2.3 Voor het geval wordt vastgehouden aan de in het tussenarrest opgenomen schadebegroting heeft [ Appellant ] bij zijn akte na tussenarrest als prod. 10 een schadeberekening overgelegd. In haar antwoordakte na tussenarrest stelt Vomar dat de wijze waarop in dat stuk de schade wordt berekend juist is, maar dat de gehanteerde cijfers niet correct zijn.
2.4 Aangezien [ Appellant ] op deze bezwaren nog niet heeft kunnen reageren acht het hof het dienstig een comparitie van partijen te gelasten teneinde hierover duidelijkheid te verkrijgen. Het hof merkt reeds thans op dat Vomar onvoldoende heeft duidelijk gemaakt waarom het in prod. 10 opgenomen aanvangssalaris € 73.141,29 zou moeten bedragen in plaats van € 74.158,66, zoals in dit stuk is vermeld.
2.5 Uiterlijk twee weken voor de datum van de comparitie dient de advocaat van [ Appellant ] het hof en de advocaat van Vomar een brief te zenden waarin op de bovenbedoelde bezwaren van [ Appellant ] wordt gereageerd. Vomar zal daarop ter gelegenheid van de comparitie kunnen ingaan.

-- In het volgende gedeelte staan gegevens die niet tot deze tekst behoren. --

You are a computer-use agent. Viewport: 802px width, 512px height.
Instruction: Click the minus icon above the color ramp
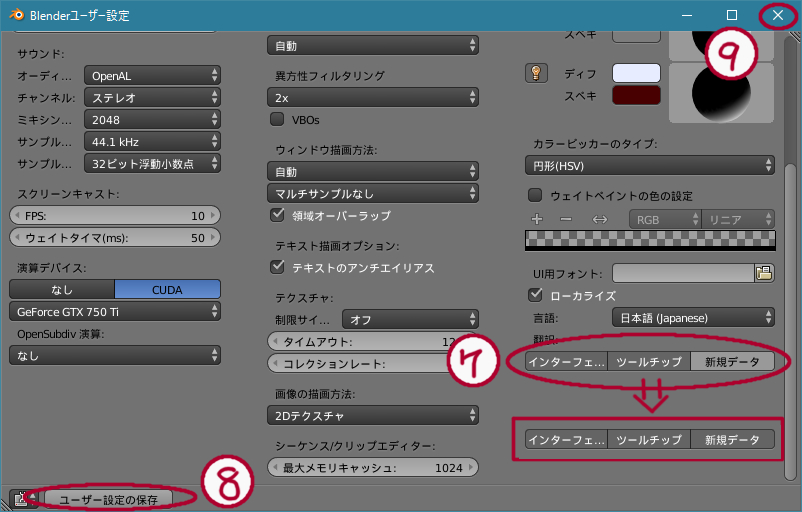pyautogui.click(x=566, y=219)
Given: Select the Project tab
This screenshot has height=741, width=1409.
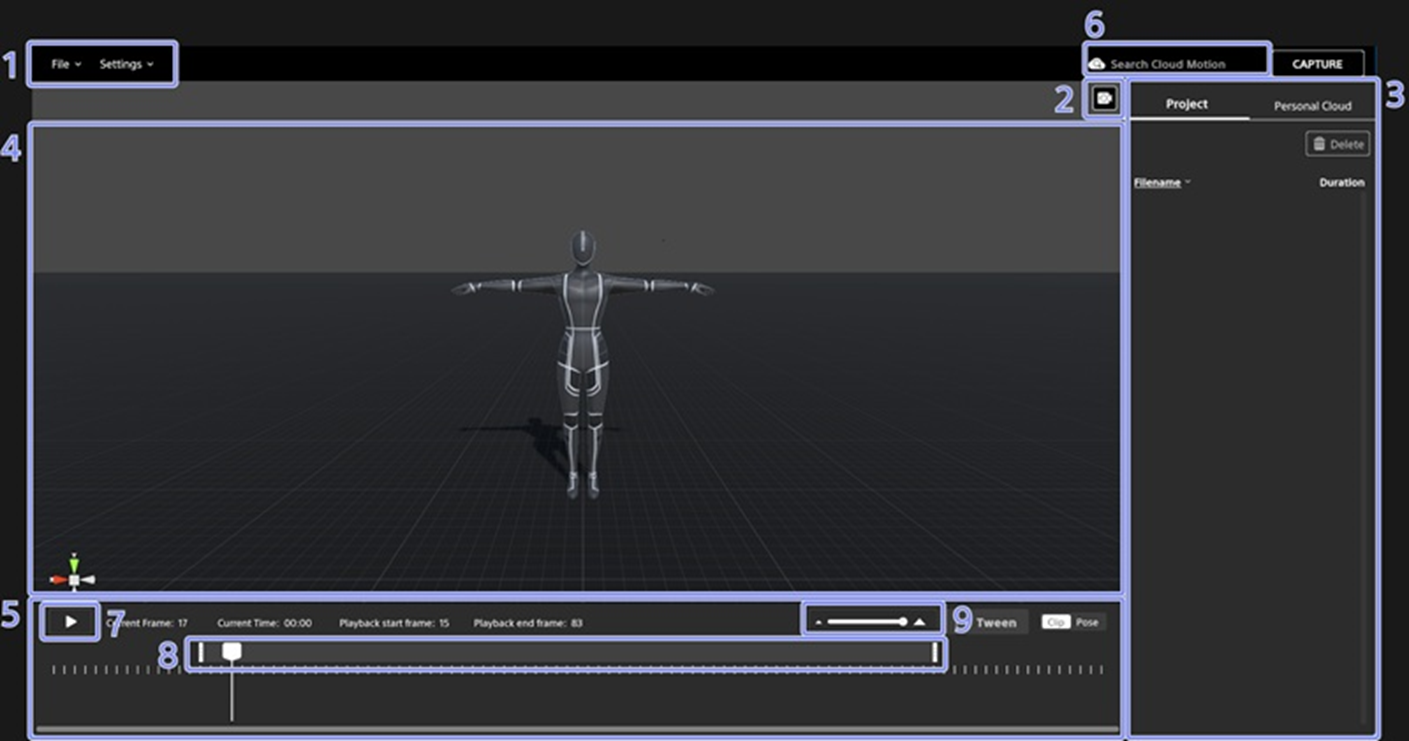Looking at the screenshot, I should pos(1186,103).
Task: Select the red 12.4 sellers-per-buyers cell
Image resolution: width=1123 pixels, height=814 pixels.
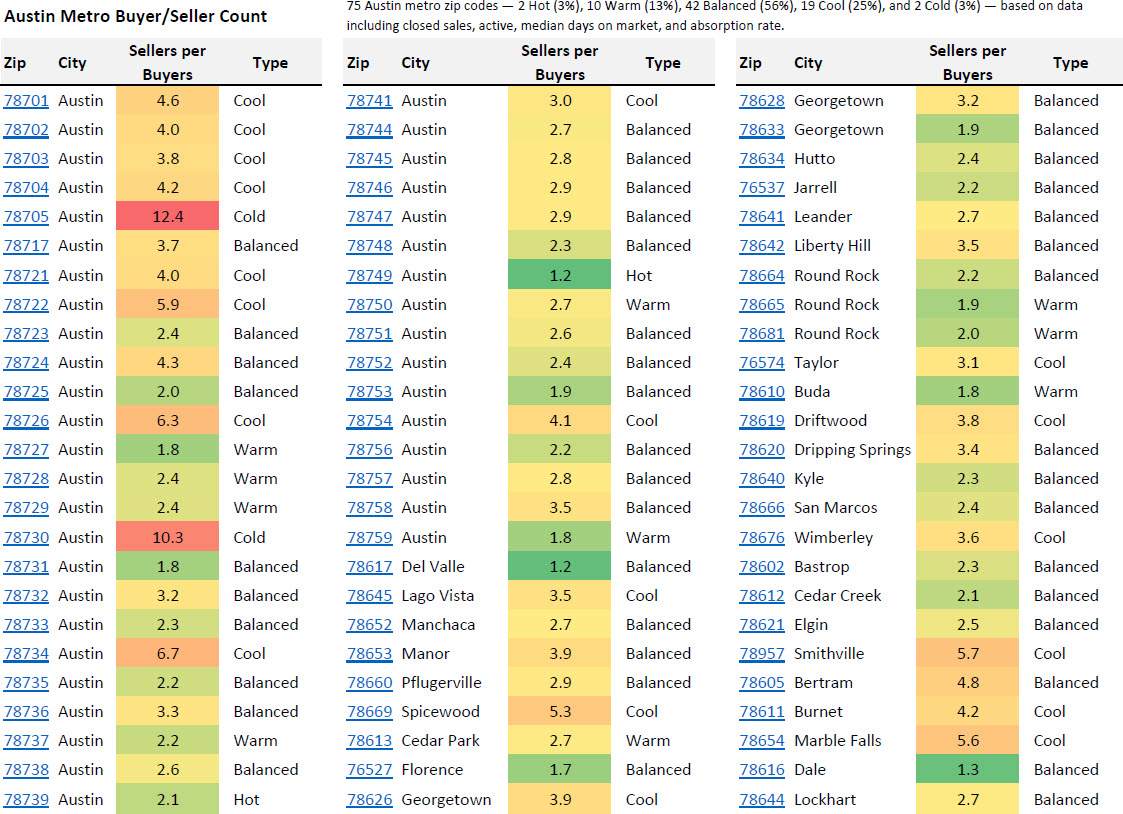Action: click(x=167, y=216)
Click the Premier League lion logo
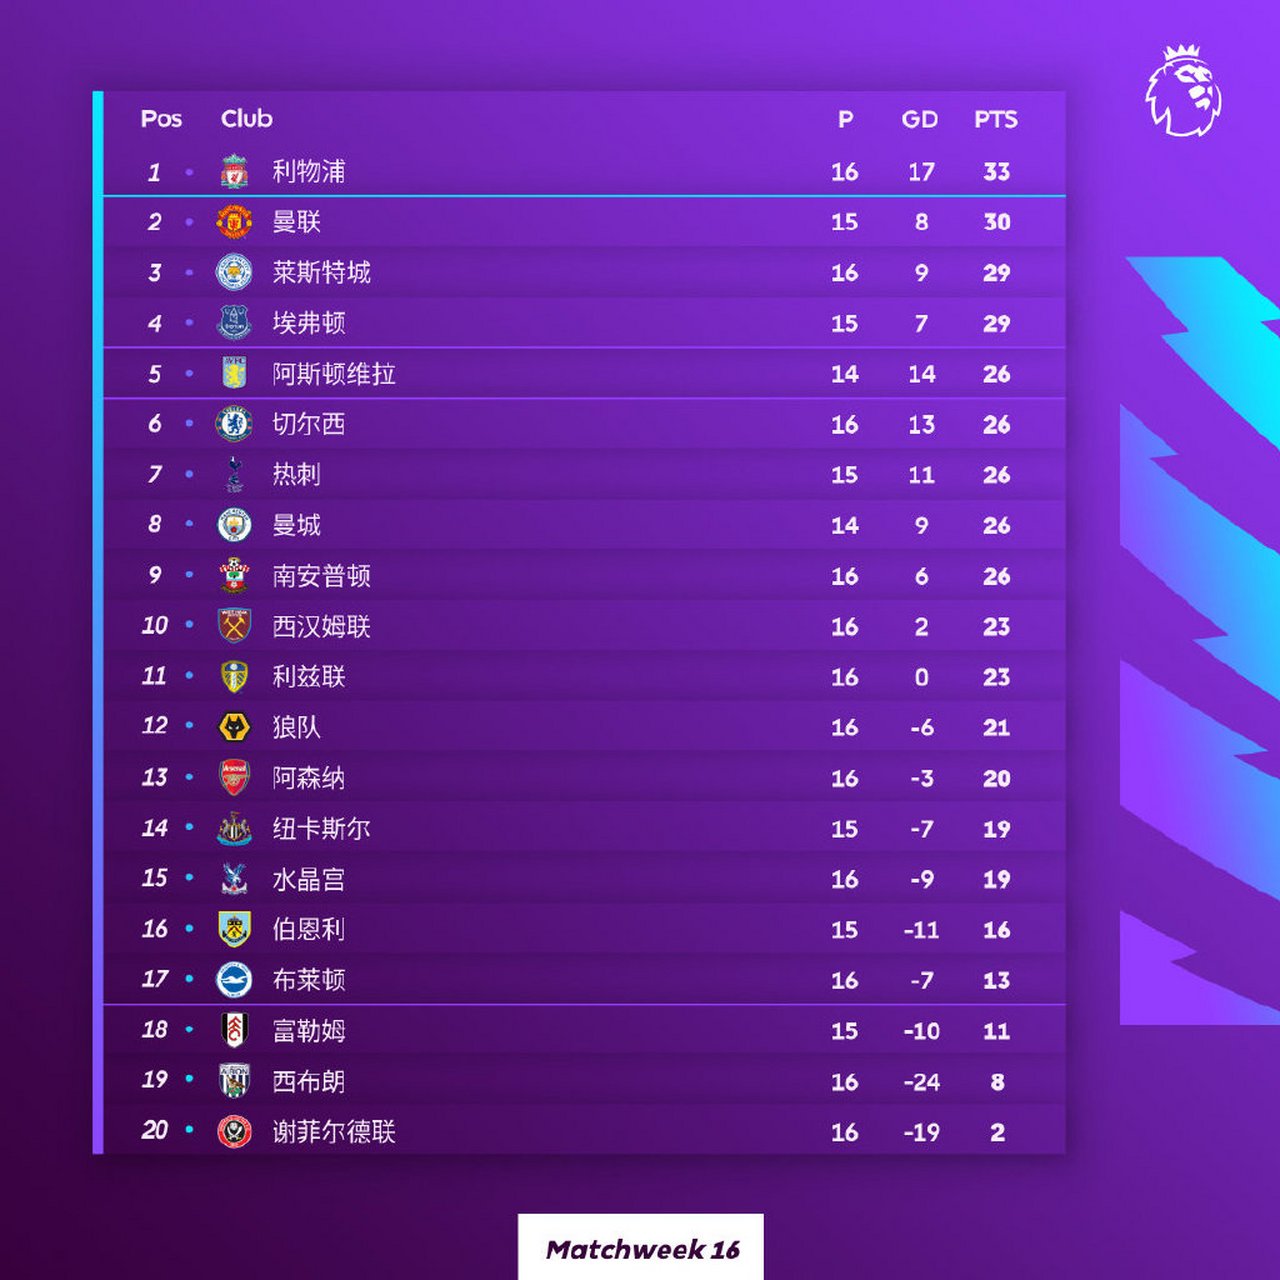1280x1280 pixels. coord(1183,90)
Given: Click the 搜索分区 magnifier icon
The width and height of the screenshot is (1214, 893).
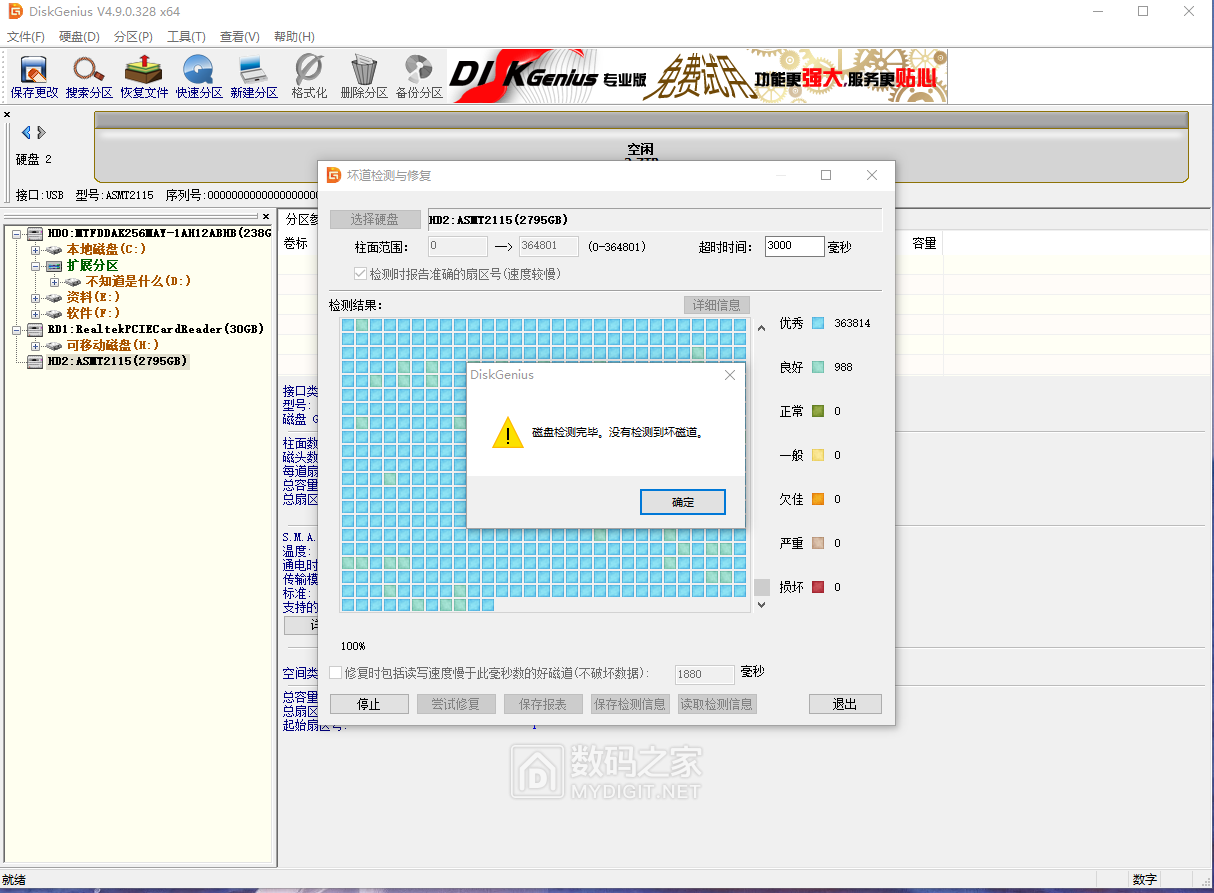Looking at the screenshot, I should click(89, 76).
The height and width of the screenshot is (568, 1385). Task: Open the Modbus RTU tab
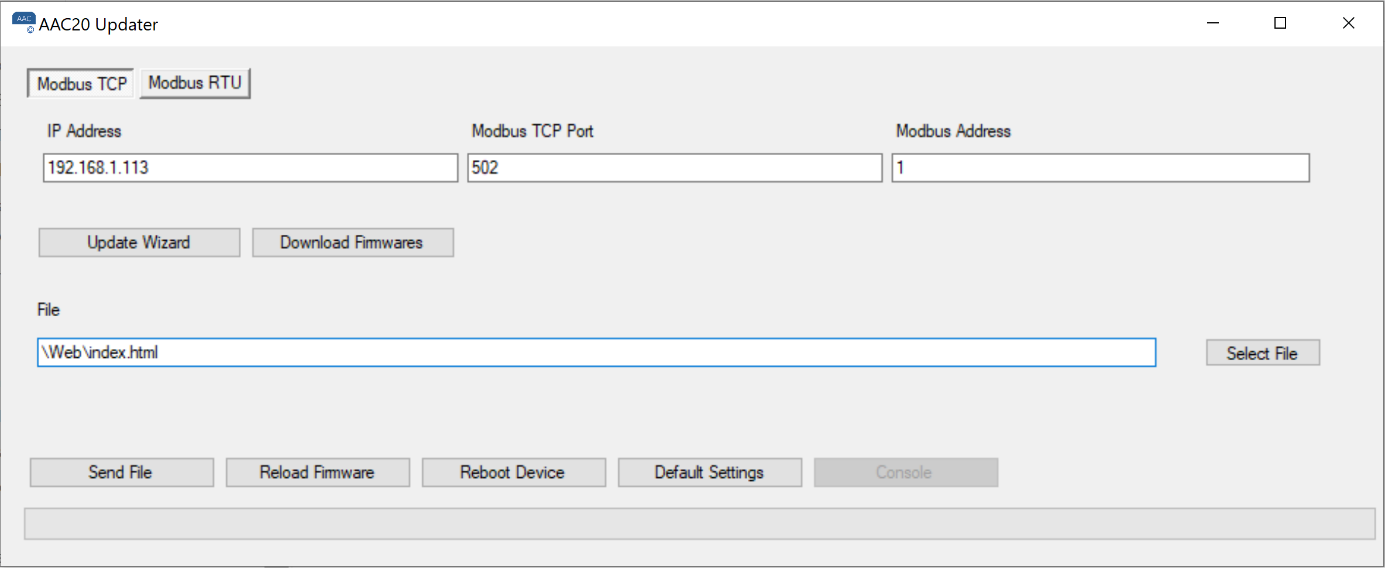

2.6 De comparitie van partijen zal tevens worden benut om een minnelijke regeling te beproeven. Het hof geeft partijen overigens – nogmaals - in overweging hun geschil op basis van de door het hof genoemde uitgangspunten in der minne te regelen.
3. Beslissing
Het hof:
gelast partijen, vergezeld van hun raadslieden, om met het oog op de hiervoor onder 2.4 tot en met en 2.6 omschreven doeleinden te verschijnen voor mr. S.F. Schütz, die hierbij tot raadsheer-commissaris wordt benoemd en die daartoe zitting zal houden op dinsdag 20 december 2011 te 13.30 uur in een der lokalen van het paleis van Justitie aan de Prinsengracht 436 te Amsterdam;
bepaalt dat (de advocaten van) partijen, indien zij op voormeld tijdstip verhinderd zijn, daarvan binnen twee weken na heden bericht dienen te geven aan de griffie, zulks onder mededeling van de eigen verhinderdata en die van de wederpartij over de maanden januari,februari en maart 2012;
gelast de advocaat van [ Appellant ] uiterlijk twee weken voor de zitting aan het hof en de advocaat van Vomar de hierboven onder 2.5 bedoelde brief te doen toekomen;
houdt iedere verdere beslissing aan.
Dit arrest is gewezen door mrs. A.M.A. Verscheure, R.J.M. Smit en S.F. Schütz, en in het openbaar door de rolraadsheer uitgesproken op 25 oktober 2011.